Le gouvernement fédéral et ceux des États ont demandé aux habitants de rester chez eux. Les salariés pour qui c’est possible ont été placés en télétravail. En deux semaines, 10 millions d’Américains se sont inscrits au chômage. En comparaison, 9 millions d’emplois avaient été perdus au début de la grande récession des années 2000. Il s’agit du chiffre le plus important de l’histoire des États-Unis. Et encore ces chiffres officiels ne tiennent-ils pas compte des plus de 11 millions d’immigrés sans-papiers, qui représentent environ 3 % de la population.
Ces licenciements massifs ont des conséquences catastrophiques pour la population. En effet, des millions de travailleurs dépendent de l’emploi pour leurs soins de santé.
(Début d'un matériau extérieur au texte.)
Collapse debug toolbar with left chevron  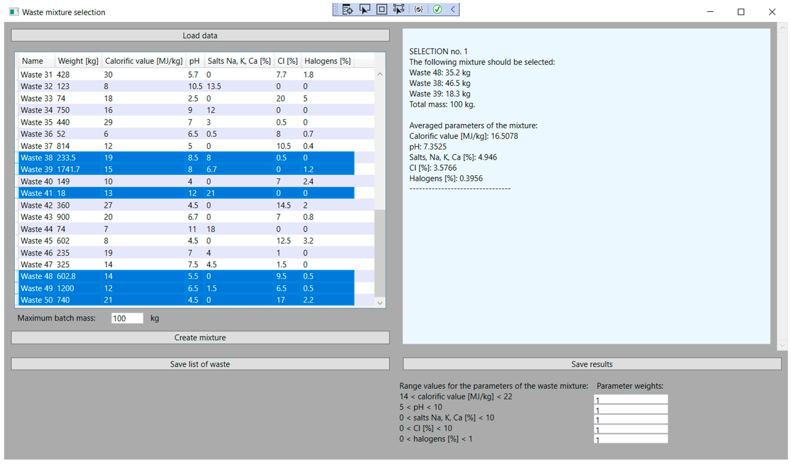[453, 9]
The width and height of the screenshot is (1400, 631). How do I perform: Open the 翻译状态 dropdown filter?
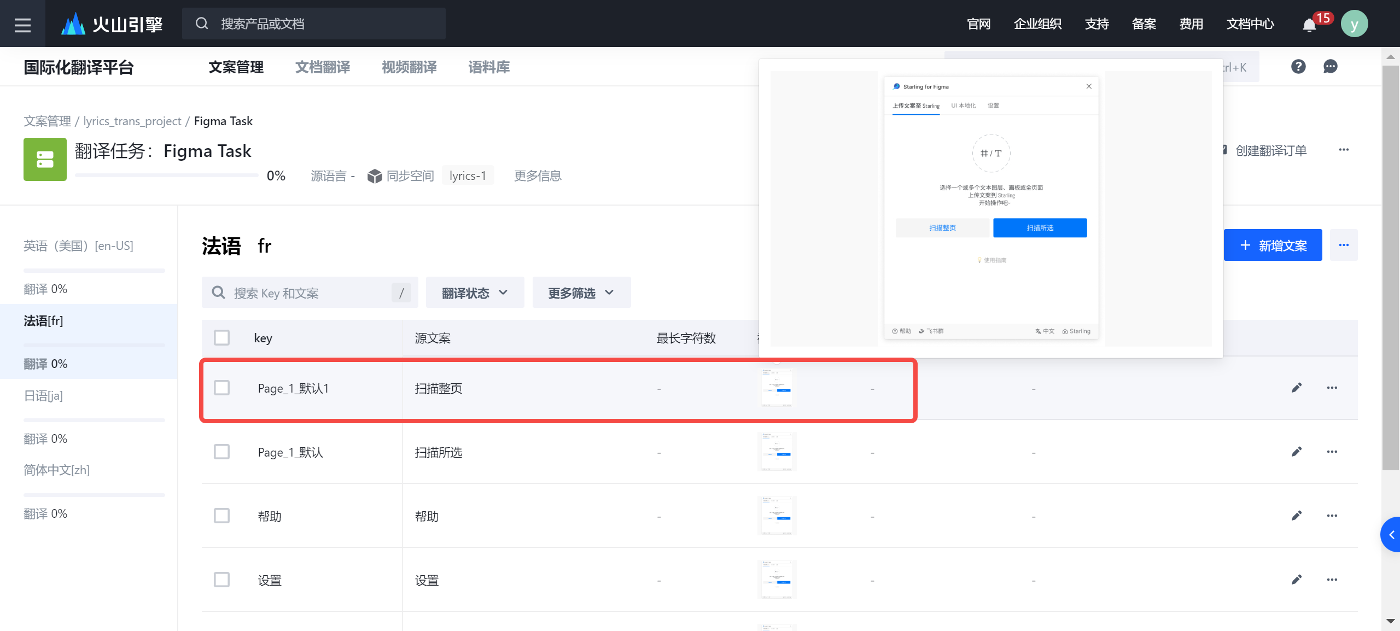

Des millions de personnes sont ainsi exclues de leur assurance santé, se retrouvant sans assurance, ou souscrivant à des assurances de qualité inférieure.
Mais comme on pouvait s’y attendre, l’administration Trump s’est montrée bien davantage préoccupée de sauver les grandes entreprises capitalistes que de s’occuper de la santé des Américains. Ainsi, le 26 mars, le Congrès a validé un plan de relance à hauteur de 2 000 milliards de dollars, soit environ 10 % du produit intérieur brut ou la moitié du budget fédéral annuel. L’essentiel de ces 2 000 milliards ira aux entreprises capitalistes : 500 milliards de prêts, dont 58 milliards seront destinés aux compagnies aériennes et 17 milliards aux entreprises considérées comme importantes pour la sécurité nationale ; et 367 milliards de dollars à des prêts pour les petites entreprises. Ces prêts n’auront pas à être remboursés si le bénéficiaire ne licencie pas ses salariés pendant la période de crise ! Par ailleurs, l’autre mesure phare de ce projet consiste à verser 1 200 dollars aux adultes gagnant moins de 99 000 dollars par an ; il s’agit en réalité d’une mesure destinée à ce que les entreprises n’aient pas à mettre la main à la poche pour indemniser les salariés au chômage.
Dans tous les pays, c’est donc d’abord et avant tout la sauvegarde du profit des capitalistes qui est à l’ordre du jour. En réalité, la crise du Covid-19 est bel et bien une crise du système capitaliste. En plus d’exploiter les travailleurs, ce système met leurs vies en péril. Les multiples grèves qui ont eu lieu en Italie, dans l’État espagnol ou aux États-Unis montrent que face à la barbarie capitaliste, la classe ouvrière est bien la seule force sociale capable de lutter pour une véritable solution à la pandémie.